You probably know them by sight if not by name – the Mursi are one of the most fascinating tribes in Africa, widely recognised for the clay plates the women insert into their lower lips and sometimes their ear lobes. The tribe lives in the Omo Valley, one of the most isolated regions of southern Ethiopia near the border with South Sudan. According to the 2007 census, there are 7,500 Mursi who remain one of the last remaining tribes in Africa still to wear traditional dress, accessories and their renowned unique and elaborate headdresses.
Perhaps the custom of the lip plate was initially intended to discourage slavers from taking Mursi girls, but nowadays, it is a status symbol and a cultural tradition to mark rites of passage. A girl’s lower lip is cut by her mother or another woman of her settlement when she reaches the age of 15 or 16. The cut is held open by a wooden plug until the wound heals. It appears to be up to the individual girl to decide how far to stretch the lip by inserting progressively larger plugs over a period of several months. Some, but not all, girls persevere until their lips can take plates of 12 centimetres or more in diameter. The biggest disks are 15 cm wide and must be incredibly uncomfortable to wear. Indeed, they take them out to eat and work except when tourists arrive with money to pay for photos. The lower lip hangs down like a deflated inner tube with no disk in place. It’s incredibly disfiguring and ensures that Mursi women cannot move out of the tribal area. I photographed an attractive 14-year-old in a blue wrap, thinking sadly that she would degenerate into an object of curiosity as she grew older.

[Extracted items]
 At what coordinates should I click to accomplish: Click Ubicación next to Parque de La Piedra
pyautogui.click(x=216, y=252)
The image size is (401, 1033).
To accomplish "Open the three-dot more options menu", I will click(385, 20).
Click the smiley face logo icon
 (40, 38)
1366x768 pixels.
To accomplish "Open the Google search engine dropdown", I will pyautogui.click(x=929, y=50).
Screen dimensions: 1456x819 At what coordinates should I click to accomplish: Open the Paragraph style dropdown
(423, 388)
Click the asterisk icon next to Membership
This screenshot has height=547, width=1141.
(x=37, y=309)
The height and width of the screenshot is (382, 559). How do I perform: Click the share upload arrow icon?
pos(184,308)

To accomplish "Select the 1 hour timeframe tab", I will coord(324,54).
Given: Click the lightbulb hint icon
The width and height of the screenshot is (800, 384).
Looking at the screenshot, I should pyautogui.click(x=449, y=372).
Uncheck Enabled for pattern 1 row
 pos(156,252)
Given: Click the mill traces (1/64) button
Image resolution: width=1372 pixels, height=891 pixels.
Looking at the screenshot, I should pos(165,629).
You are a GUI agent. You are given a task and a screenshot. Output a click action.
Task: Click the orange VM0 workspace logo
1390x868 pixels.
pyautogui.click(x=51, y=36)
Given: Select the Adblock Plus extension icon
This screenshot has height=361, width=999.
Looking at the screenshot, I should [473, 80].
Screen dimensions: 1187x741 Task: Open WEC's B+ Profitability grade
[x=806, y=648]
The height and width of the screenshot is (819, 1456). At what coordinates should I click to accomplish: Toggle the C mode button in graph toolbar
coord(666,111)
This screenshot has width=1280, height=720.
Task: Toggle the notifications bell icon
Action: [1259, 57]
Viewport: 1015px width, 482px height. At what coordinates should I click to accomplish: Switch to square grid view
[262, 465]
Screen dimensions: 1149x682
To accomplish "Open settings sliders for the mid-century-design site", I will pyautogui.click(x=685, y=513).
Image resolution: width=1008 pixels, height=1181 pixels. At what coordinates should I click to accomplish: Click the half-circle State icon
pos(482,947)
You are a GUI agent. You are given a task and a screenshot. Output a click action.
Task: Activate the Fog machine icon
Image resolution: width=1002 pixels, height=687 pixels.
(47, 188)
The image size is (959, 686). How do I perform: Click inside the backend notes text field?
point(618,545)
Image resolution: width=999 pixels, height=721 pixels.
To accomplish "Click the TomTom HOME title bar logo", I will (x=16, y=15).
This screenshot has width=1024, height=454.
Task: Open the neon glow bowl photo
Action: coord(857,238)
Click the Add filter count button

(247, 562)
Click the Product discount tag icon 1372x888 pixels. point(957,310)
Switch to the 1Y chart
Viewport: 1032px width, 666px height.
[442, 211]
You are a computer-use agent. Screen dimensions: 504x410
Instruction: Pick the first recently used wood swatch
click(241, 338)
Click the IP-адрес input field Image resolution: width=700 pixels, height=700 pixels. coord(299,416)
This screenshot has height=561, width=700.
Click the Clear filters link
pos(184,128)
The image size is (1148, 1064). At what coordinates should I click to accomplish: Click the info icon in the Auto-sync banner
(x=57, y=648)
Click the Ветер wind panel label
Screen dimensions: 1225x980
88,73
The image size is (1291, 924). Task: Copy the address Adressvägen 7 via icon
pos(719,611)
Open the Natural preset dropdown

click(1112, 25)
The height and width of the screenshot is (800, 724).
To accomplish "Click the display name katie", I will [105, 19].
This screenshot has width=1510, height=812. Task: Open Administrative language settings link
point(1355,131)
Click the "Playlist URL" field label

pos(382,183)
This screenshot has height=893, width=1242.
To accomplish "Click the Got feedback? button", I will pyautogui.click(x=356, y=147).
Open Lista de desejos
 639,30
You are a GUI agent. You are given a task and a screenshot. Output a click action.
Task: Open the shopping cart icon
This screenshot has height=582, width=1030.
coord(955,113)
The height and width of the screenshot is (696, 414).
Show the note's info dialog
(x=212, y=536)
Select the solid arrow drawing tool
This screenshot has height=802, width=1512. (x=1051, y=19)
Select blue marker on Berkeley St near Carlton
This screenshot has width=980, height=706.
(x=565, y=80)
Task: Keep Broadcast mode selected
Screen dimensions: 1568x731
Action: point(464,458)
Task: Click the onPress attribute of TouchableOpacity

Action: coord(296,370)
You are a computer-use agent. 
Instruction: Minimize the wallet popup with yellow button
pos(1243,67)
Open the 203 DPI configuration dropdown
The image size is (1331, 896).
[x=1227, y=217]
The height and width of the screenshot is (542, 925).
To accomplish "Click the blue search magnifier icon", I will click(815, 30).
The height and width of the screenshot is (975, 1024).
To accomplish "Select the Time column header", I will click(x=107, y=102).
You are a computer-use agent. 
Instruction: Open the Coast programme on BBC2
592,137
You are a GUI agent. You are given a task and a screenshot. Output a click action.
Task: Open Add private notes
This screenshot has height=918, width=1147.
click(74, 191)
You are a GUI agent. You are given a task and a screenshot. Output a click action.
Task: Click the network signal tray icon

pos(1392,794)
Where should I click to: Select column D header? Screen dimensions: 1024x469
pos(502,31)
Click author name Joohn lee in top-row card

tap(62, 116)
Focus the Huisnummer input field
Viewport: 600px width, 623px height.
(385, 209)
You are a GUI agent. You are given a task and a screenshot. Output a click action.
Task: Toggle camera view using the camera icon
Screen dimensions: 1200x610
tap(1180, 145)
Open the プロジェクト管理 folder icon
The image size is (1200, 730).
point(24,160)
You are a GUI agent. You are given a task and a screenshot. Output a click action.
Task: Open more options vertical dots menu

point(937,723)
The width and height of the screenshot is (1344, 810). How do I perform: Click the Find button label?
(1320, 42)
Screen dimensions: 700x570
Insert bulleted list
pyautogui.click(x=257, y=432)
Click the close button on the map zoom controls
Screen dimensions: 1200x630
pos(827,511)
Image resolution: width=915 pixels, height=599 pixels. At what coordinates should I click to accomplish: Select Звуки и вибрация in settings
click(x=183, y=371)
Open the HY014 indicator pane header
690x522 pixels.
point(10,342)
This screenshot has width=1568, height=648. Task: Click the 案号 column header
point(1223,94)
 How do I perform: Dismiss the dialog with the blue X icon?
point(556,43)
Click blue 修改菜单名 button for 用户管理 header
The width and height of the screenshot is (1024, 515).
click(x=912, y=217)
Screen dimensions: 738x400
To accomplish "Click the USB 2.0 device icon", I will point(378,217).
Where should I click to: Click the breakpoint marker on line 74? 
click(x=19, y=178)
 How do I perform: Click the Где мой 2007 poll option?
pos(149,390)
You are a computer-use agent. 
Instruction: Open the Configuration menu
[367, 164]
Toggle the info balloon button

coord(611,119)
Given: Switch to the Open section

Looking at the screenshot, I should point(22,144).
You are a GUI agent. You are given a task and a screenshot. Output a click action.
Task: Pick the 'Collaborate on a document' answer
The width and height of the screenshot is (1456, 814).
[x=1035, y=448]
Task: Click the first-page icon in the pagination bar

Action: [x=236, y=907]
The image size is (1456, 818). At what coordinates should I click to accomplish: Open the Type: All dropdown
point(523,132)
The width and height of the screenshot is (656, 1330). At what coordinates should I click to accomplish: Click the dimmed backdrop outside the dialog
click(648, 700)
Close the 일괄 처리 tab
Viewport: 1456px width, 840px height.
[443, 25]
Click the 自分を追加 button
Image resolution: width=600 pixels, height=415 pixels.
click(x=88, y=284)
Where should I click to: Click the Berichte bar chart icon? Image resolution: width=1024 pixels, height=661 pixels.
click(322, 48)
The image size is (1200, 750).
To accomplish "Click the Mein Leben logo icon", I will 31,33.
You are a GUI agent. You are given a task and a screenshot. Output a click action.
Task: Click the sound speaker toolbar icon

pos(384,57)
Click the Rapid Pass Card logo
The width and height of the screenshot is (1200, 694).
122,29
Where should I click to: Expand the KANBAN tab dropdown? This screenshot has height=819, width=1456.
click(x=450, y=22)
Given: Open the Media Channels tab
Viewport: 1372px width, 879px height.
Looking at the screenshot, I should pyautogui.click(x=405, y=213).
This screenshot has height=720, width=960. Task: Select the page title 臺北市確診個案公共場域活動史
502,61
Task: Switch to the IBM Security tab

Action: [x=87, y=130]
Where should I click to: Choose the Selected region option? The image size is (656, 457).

Directions
Extract the passage about the Mursi lip plates above and reproduce it in full, word for word.

Task result
You probably know them by sight if not by name – the Mursi are one of the most fascinating tribes in Africa, widely recognised for the clay plates the women insert into their lower lips and sometimes their ear lobes. The tribe lives in the Omo Valley, one of the most isolated regions of southern Ethiopia near the border with South Sudan. According to the 2007 census, there are 7,500 Mursi who remain one of the last remaining tribes in Africa still to wear traditional dress, accessories and their renowned unique and elaborate headdresses.
Perhaps the custom of the lip plate was initially intended to discourage slavers from taking Mursi girls, but nowadays, it is a status symbol and a cultural tradition to mark rites of passage. A girl’s lower lip is cut by her mother or another woman of her settlement when she reaches the age of 15 or 16. The cut is held open by a wooden plug until the wound heals. It appears to be up to the individual girl to decide how far to stretch the lip by inserting progressively larger plugs over a period of several months. Some, but not all, girls persevere until their lips can take plates of 12 centimetres or more in diameter. The biggest disks are 15 cm wide and must be incredibly uncomfortable to wear. Indeed, they take them out to eat and work except when tourists arrive with money to pay for photos. The lower lip hangs down like a deflated inner tube with no disk in place. It’s incredibly disfiguring and ensures that Mursi women cannot move out of the tribal area. I photographed an attractive 14-year-old in a blue wrap, thinking sadly that she would degenerate into an object of curiosity as she grew older.